** Record set follows **

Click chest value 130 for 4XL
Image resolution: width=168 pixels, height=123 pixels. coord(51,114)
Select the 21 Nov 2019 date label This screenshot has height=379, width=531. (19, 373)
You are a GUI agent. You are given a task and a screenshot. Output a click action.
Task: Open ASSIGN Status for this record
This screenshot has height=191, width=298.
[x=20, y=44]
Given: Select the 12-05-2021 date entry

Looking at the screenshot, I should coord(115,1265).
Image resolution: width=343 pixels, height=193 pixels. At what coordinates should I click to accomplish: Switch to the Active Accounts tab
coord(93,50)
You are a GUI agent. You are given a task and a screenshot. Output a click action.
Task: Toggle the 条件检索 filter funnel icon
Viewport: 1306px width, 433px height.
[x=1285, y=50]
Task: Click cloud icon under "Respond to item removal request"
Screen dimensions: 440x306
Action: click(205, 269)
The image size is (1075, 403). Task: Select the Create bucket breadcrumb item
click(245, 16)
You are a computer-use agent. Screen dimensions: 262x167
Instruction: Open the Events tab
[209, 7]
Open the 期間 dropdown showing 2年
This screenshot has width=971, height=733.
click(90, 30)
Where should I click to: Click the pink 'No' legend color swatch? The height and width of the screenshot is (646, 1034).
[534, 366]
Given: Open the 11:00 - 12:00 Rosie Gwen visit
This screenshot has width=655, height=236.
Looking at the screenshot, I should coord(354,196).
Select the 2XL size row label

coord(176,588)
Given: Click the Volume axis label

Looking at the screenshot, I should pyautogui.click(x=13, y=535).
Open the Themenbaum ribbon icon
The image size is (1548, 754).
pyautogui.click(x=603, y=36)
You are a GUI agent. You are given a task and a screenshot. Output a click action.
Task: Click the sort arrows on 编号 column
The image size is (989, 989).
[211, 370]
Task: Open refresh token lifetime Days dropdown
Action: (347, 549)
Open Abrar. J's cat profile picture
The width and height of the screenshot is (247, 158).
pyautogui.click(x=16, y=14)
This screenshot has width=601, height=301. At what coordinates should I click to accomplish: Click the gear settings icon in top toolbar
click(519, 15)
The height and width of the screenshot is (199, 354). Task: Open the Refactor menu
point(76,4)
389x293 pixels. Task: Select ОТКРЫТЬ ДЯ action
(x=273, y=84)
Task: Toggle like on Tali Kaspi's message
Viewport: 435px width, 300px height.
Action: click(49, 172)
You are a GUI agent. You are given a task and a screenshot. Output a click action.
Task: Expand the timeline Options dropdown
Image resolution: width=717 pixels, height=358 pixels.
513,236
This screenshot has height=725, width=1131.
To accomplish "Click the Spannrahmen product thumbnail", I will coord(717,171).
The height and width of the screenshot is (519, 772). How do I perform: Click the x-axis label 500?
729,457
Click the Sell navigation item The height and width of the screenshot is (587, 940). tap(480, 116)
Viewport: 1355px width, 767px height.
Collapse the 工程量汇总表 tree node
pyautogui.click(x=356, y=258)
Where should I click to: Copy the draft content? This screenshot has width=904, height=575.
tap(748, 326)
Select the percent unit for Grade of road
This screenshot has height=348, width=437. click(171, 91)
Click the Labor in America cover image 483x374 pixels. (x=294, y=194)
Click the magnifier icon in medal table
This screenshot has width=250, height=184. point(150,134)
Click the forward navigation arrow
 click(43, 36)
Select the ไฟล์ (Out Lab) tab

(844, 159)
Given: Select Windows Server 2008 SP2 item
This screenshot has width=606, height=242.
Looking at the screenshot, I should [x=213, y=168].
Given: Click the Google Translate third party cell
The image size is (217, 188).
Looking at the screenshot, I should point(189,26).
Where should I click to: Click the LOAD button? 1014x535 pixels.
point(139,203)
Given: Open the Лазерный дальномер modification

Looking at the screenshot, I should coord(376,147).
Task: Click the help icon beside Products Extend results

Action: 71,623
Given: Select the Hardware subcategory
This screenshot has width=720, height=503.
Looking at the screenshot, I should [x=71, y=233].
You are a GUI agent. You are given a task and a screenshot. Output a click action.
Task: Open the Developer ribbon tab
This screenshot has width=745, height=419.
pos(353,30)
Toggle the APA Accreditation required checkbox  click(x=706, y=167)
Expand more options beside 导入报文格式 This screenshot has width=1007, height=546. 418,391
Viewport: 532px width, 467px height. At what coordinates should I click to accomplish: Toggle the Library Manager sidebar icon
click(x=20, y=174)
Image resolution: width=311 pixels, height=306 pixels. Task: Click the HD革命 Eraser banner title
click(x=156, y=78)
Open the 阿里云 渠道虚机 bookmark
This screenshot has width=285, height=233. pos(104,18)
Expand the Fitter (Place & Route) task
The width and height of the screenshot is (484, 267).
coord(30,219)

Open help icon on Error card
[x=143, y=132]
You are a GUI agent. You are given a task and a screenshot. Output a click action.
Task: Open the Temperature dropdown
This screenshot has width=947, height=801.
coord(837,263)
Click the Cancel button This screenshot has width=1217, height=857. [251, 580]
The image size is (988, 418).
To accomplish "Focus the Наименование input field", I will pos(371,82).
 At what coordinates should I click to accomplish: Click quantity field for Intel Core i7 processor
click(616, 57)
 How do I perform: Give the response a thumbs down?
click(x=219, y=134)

** End of Record set **

Begin at the line containing "Task: Open the Temperature dropdown" and reproduce every line through the last one in the records above, exactly.

Task: Open the Temperature dropdown
This screenshot has width=947, height=801.
coord(837,263)
Click the Cancel button This screenshot has width=1217, height=857. [251, 580]
The image size is (988, 418).
To accomplish "Focus the Наименование input field", I will pos(371,82).
 At what coordinates should I click to accomplish: Click quantity field for Intel Core i7 processor
click(616, 57)
 How do I perform: Give the response a thumbs down?
click(x=219, y=134)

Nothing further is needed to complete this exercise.